Davide Giampiccolo, PhD student at UCL Queen Square Institute of Neurology and Cleveland Clinic London and lead author, said, “Neurosurgery can be very effective for people with epilepsy that is not controlled with medication. However, in some patients, seizures recur years after surgery and, until now, it has not been clear why this happens. We now think this might be related to connections in the brain that form a network that gives rise to epileptic seizures. If this is correct, disconnecting this frontal lobe network with surgery could prevent seizures recurring years later.”

Giampiccolo said, “This will allow us to redesign neurosurgical operations and personalize the operations for each patient, ensuring that the right connections are cut. We hope this will lead to a great improvement in the long-term results of epilepsy surgery.”

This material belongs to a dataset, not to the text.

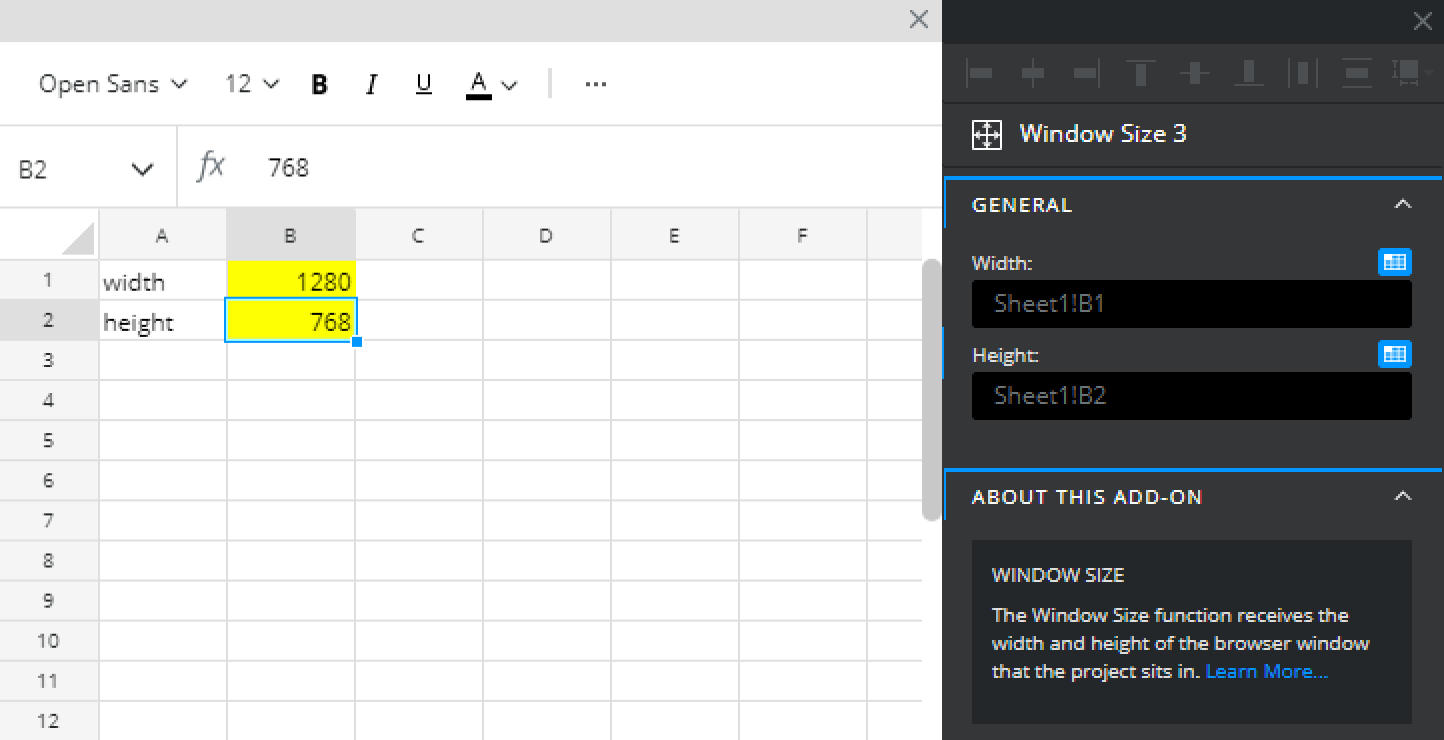Collapse the About This Add-On section
Screen dimensions: 1444x740
pos(1402,497)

Tom Shillito, health improvement and research manager, at Epilepsy Action, said, “Neurosurgery can be a really effective treatment for the many people facing the challenges of uncontrolled epilepsy. These can have a huge and often debilitating impact on many aspects of life, from education to employment. However, with only a small number of people remaining free from seizures in the long term following brain surgery, the decision to undergo this invasive operation can be an incredibly difficult one to make.”

“It is exciting that these new findings have seen improved results in giving people long-term freedom from seizures and this is a promising development for people with drug-resistant epilepsy. We hope this can help to empower even more people with epilepsy to make more informed and confident decisions about their future treatment. “We’re looking forward to seeing how this treatment develops, hopefully giving people with epilepsy more hope in gaining greater seizure freedom,” Shillito said.